Something else is needed beyond concurrence. A “plus factor”. In Super Bock, there were indications of threats, punishments, and financial incentives (para 52). Where there are none, a parallelism of views or even concurrence of wills at given moments is not in itself evidence that the reseller gave up discretion, or accepted that it could not change its mind whenever it wanted.
Fourth, intermittent or inconsistent concurrence of views or wills is inadequate for a finding of agreement.

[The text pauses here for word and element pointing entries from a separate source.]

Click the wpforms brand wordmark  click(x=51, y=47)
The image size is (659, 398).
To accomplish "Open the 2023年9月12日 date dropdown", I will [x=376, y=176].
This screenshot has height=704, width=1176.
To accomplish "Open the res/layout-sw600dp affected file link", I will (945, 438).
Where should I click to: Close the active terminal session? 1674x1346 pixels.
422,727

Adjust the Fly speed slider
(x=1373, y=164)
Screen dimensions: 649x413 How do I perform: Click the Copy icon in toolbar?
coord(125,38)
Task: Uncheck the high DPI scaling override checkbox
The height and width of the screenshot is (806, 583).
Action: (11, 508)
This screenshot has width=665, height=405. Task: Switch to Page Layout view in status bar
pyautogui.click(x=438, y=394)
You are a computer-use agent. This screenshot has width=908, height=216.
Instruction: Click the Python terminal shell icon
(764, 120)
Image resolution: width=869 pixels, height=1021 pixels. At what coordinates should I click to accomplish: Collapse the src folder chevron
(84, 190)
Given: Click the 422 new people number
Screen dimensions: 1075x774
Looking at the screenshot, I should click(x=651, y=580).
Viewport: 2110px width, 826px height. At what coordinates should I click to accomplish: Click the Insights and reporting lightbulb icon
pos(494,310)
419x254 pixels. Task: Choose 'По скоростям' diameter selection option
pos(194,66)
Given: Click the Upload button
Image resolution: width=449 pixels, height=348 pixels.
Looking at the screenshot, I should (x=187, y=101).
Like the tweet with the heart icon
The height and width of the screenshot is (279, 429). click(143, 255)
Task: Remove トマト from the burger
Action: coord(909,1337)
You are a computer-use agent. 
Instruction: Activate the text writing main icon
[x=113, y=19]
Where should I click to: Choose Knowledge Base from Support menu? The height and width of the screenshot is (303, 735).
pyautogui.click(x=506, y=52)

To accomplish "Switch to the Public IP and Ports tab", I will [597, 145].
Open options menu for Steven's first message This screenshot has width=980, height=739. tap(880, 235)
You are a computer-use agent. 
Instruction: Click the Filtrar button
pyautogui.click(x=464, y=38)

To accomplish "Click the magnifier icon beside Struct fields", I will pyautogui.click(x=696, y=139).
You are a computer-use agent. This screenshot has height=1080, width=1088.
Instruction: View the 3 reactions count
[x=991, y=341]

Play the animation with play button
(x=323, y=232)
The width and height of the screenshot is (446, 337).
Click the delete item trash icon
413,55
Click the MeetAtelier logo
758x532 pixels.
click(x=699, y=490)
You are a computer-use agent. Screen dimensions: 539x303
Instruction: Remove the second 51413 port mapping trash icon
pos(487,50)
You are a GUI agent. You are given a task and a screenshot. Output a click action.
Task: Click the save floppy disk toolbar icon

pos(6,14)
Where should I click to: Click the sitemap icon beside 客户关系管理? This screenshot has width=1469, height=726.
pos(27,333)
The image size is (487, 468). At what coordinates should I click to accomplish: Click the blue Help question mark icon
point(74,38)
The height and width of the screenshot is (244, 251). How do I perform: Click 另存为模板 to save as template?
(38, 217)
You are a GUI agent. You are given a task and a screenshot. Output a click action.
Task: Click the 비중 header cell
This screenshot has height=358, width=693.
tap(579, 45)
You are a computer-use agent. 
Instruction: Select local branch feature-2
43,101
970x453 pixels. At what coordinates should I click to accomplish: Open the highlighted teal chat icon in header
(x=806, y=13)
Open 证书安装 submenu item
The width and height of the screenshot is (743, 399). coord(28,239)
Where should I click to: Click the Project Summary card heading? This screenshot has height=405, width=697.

Super Bock apparently involved a situation where “minimum resale prices are, in practice, followed by the distributors” and distributors “do not however apply other prices on their own initiative.” So, only *consistent and unswerving* compliance, across the board or without deviation, can be taken as expression of consent to be bound.
To conclude, I would amend your golden rule #1 so as not to confuse concurrence and contract, and not to confuse existence of a contract and the content, by adding
“……an apparently unilateral act or conduct may constitute an agreement when the specific circumstances of the case attest to explicit or tacit acquiescence, for instance, because the prices a supplier regularly transmits to its distributors are *consistently* complied with by the latter (paras 44-52) *and there are statements or objective indications that the reseller accepted that it could not change its mind and deviate from the RRP at will, or evidence of threats, punishments, and financial incentives by the supplier*”.
This is consistent with your second golden rule that indicia may be evidence “where no alternative reasonable explanation is put forward”. The alternative interpretation could be that the reseller in their own interest concluded that the RRP was the right price at that time, without giving up discretion and without accepting to be bound forever after, and was not forced or induced to stay at the recommended level.